# 24® Game Classroom Activities

#### Activity—Grouping skills

**Editions used: Add/Subtract; Multiply/Divide; Fractions Primer (2 Dot and 3 Dot cards)**

The example below uses a Multiply/Divide 2 Dot card. (You can do this activity with Add/Subtract cards, using only addition and subtraction.) The purpose of this activity is to encourage students to practice grouping skills.

Select a card and draw the two wheels and the target number on the board. Ask a student to choose a wheel, then choose two numbers from that wheel. Write the two numbers on the board four times, with a space for the operation sign.

Example: The numbers 8 and 2 are chosen from the left wheel.

Ask: What operations can I use?

Ask: What will be the answer for the first equation?

8 + 2 = 10

8 – 2 = 6

Change the 8 to a 7.

8 x 2 = 16

8 ÷ 2 = 4

Ask: With the 10 we made, and with the number 7 remaining on the wheel, can we make a 5? (No.) Let’s try another equation.

Ask: With the 6 we made, and the number 7 remaining on the wheel, can we make a 5? (No.) Let’s try another equation.

Ask: With the 16 we made, and with the number 7 remaining on the wheel, can we make a 5? (No.) Let’s try the another equation.

Ask: With the 4 we made, and the number 7 remaining on the wheel, can we make a 5? (No.) Because those equations did not work, let’s try two other numbers on this wheel.

When doing this activity with Multiply/Divide Primer cards, have the class cycle through all the pairs of numbers on one wheel before moving on to the other wheel.
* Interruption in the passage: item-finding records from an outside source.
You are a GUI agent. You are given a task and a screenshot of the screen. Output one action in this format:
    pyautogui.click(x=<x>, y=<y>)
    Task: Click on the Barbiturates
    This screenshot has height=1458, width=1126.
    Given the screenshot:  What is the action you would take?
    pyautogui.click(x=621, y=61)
Then, repeat the activity using two numbers from the other wheel.

Example:

4 + 2 = 6

4 – 2 = 2

4 x 2 = 8

4 ÷ 2 = 2

Ask: With the 6 we made, and with the 10 remaining on the wheel, can we make a 5? (No.) Let’s try another equation.
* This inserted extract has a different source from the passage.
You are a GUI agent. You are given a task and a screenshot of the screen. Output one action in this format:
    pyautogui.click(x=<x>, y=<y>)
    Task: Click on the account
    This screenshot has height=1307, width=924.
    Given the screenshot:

Ask: With the 2 and the 10 remaining on the wheel, can we make a 5? (Yes.) Someone tell me how.

10 ÷ 2 = 5

Ask: Can someone tell me all the steps to solve this card?

4 – 2 = 2 10 ÷ 2 = 5

NOTE: Sometimes students will pick the correct answer first and it will not be necessary to work through different equations. However, it is recommended that students see at least one example where producing many equations must be attempted to obtain a correct answer. Cycling through the possibilities helps students begin to recognize patterns. This process helps students learn to eliminate combinations that will not work because the number created is too large, too small, or in the case of a division problem, does not divide evenly. Encourage students to discuss (or write about) unrealistic answers and why they do not need to be considered.